==== Exercise materials

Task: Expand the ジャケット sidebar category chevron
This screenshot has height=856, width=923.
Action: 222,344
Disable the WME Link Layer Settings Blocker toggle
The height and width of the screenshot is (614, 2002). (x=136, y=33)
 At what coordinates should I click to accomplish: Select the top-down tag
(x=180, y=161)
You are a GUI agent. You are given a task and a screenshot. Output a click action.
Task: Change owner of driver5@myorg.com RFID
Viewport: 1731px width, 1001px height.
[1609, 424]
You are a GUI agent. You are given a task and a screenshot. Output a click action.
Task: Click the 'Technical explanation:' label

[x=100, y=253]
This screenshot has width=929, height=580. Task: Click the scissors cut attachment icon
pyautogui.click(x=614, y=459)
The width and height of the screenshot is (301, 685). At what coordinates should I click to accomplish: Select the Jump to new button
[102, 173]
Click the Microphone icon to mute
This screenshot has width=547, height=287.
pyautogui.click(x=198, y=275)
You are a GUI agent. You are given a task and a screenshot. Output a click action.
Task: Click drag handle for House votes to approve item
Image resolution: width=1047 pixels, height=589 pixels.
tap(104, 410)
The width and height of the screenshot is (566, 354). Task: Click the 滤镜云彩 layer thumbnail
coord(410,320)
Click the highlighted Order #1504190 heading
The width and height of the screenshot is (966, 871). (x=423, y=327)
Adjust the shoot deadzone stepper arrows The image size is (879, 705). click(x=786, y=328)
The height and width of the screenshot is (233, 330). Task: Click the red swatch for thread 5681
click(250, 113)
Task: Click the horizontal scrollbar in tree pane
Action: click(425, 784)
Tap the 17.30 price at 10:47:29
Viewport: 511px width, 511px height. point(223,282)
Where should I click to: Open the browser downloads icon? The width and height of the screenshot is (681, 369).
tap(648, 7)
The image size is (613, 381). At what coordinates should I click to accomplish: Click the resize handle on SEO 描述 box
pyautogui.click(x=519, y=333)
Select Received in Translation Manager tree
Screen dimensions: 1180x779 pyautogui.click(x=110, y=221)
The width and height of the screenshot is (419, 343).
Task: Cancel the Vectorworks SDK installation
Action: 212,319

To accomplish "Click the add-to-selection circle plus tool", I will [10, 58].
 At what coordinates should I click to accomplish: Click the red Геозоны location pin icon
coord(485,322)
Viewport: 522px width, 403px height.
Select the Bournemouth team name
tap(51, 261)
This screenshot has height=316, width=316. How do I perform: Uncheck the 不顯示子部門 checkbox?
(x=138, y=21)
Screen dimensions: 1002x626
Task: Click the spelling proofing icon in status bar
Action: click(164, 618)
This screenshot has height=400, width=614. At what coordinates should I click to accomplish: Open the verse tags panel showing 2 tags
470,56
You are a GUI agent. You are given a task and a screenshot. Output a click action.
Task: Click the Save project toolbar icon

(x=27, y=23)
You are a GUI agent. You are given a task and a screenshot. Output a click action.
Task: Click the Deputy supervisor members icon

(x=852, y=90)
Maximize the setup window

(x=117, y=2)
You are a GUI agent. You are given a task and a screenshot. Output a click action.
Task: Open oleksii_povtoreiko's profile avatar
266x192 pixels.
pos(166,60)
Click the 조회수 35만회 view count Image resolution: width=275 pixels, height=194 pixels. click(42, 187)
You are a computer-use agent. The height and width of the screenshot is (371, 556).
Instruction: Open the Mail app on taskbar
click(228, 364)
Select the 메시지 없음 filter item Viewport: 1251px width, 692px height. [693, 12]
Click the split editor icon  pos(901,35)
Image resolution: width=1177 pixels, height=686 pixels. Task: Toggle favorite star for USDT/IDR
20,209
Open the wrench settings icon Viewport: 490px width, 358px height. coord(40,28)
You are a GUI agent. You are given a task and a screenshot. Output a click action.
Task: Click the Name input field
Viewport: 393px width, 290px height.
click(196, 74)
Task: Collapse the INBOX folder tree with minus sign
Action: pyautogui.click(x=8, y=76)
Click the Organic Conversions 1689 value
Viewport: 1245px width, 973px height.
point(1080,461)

========

_Given problem_
Rewrite everything from the line containing "Adjust the shoot" down to the line containing "Action: 212,319" in the material above as a numbered list, leaving out any blank lines.

_Response below_
1. Adjust the shoot deadzone stepper arrows The image size is (879, 705). click(x=786, y=328)
2. The height and width of the screenshot is (233, 330). Task: Click the red swatch for thread 5681
3. click(250, 113)
4. Task: Click the horizontal scrollbar in tree pane
5. Action: click(425, 784)
6. Tap the 17.30 price at 10:47:29
7. Viewport: 511px width, 511px height. point(223,282)
8. Where should I click to: Open the browser downloads icon? The width and height of the screenshot is (681, 369).
9. tap(648, 7)
10. The image size is (613, 381). At what coordinates should I click to accomplish: Click the resize handle on SEO 描述 box
11. pyautogui.click(x=519, y=333)
12. Select Received in Translation Manager tree
13. Screen dimensions: 1180x779 pyautogui.click(x=110, y=221)
14. The width and height of the screenshot is (419, 343).
15. Task: Cancel the Vectorworks SDK installation
16. Action: 212,319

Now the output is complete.